Moderna vaccine confers at least 3 months immunity: Study

Coronavirus chronicle

TBS Report
04 December, 2020, 10:30 am
Last modified: 04 December, 2020, 12:57 pm
The vaccine, called mRNA-1273, demonstrated 94 percent efficacy

A recent study has revealed that the Moderna Covid-19 vaccine induces the human immune system to develop potent antibodies that last for at least three months.

According to researchers at the National Institute for Allergies and Infectious Diseases (NIAID), studied the immune response of 34 adult participants, young and old, from the first stage of a clinical trial, reported NDTV.

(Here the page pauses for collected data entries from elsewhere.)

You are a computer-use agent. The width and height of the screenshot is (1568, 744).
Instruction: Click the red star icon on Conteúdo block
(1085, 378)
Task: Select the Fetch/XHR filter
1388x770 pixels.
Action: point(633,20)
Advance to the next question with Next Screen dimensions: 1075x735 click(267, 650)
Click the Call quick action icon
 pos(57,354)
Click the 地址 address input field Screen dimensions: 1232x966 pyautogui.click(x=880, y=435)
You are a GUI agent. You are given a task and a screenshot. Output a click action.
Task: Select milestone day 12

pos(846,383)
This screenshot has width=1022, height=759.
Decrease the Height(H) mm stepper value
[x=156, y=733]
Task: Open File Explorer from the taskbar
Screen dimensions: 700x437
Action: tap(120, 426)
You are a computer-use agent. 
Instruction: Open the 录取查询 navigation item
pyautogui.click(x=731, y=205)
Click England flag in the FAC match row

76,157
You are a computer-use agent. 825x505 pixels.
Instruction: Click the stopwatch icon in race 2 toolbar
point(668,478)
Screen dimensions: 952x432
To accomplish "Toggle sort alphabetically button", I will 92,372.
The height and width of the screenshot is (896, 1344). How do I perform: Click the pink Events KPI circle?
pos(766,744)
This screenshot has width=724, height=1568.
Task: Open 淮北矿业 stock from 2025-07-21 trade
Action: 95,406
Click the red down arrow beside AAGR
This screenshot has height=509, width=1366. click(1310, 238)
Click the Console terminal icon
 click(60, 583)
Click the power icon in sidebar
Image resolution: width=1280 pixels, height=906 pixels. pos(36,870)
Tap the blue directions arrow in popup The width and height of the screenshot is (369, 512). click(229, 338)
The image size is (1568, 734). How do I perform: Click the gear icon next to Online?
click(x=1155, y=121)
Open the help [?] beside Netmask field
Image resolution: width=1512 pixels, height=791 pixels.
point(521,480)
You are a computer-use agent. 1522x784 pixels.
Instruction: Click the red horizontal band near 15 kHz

They wrote in the New England Journal of Medicine on Thursday that the antibodies preventing the invasion of human cells by the SARS-CoV-2 virus "declined slightly over time, as expected, but they remained elevated in all participants 3 months after the booster vaccination."

The vaccine, called mRNA-1273, co-developed by NIAID demonstrated 94 percent efficacy and is administered in two injections given 28 days apart. 
Even though the number of antibodies fade over time, that's not necessarily a cause for concern.

NIAID director Anthony Fauci and other experts have said it's very likely that the immune system will remember the virus if re-exposed later on, and then produce new antibodies.

Encouragingly, the study showed that the vaccine activated a certain type of immune cell that should help out in the so-called memory response, but only longer term study will confirm if this will really be the case.

The Moderna vaccine will be reviewed by an advisory committee of the Food and Drug Administration (FDA) on December 17, and could be greenlit for emergency approval soon after.

Like another vaccine produced by Pfizer and BioNTech, it is based on a new technology that uses genetic material in the form of mRNA (messenger ribonucleic acid).

The mRNA is encased in a lipid molecule and injected into the arm, where it causes cells inside our muscles to build a surface protein of the coronavirus.
This tricks the immune system into believing it's been infected with a microbe, and trains it to build the right kind of antibodies for when it encounters the real virus.